# What is expected
From the material below, return every line that includes "Share".

Segment Start: Available data

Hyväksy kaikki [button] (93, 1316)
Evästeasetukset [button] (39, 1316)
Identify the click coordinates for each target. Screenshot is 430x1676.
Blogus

Segment End: Available data
Segment Start: Available data

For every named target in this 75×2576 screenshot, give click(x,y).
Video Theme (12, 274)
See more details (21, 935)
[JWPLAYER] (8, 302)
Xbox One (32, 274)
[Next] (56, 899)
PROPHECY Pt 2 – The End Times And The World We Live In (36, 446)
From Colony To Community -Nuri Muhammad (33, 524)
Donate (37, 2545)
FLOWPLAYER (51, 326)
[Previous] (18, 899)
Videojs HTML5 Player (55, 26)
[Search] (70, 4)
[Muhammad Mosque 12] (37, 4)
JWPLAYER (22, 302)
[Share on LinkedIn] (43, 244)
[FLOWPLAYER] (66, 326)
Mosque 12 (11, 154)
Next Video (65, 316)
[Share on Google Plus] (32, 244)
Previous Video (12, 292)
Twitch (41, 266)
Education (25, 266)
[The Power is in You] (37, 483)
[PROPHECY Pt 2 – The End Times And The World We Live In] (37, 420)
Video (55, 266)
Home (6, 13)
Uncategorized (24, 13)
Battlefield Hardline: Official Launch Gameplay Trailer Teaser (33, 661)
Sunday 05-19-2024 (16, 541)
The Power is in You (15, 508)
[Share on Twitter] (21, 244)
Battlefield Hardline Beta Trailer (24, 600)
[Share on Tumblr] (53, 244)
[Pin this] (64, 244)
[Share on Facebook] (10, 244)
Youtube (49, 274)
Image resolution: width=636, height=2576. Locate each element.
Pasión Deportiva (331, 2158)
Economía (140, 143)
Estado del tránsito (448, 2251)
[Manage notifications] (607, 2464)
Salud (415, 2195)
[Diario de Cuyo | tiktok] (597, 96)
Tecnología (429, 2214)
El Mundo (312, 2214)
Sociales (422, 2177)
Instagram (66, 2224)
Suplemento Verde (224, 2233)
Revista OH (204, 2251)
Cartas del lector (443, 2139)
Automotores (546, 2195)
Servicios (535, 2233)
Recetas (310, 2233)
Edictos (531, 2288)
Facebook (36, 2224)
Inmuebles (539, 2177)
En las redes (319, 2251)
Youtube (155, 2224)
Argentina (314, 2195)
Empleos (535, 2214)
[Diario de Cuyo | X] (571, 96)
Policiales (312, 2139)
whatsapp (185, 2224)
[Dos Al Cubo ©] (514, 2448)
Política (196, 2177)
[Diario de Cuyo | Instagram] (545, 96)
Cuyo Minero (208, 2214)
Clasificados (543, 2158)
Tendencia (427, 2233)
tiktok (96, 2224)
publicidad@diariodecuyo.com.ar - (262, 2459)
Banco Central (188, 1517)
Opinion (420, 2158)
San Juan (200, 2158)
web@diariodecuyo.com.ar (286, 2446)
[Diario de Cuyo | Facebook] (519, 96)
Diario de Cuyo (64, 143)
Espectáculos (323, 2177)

Segment End: Available data

# Result below
[Share on LinkedIn] (43, 244)
[Share on Google Plus] (32, 244)
[Share on Twitter] (21, 244)
[Share on Tumblr] (53, 244)
[Share on Facebook] (10, 244)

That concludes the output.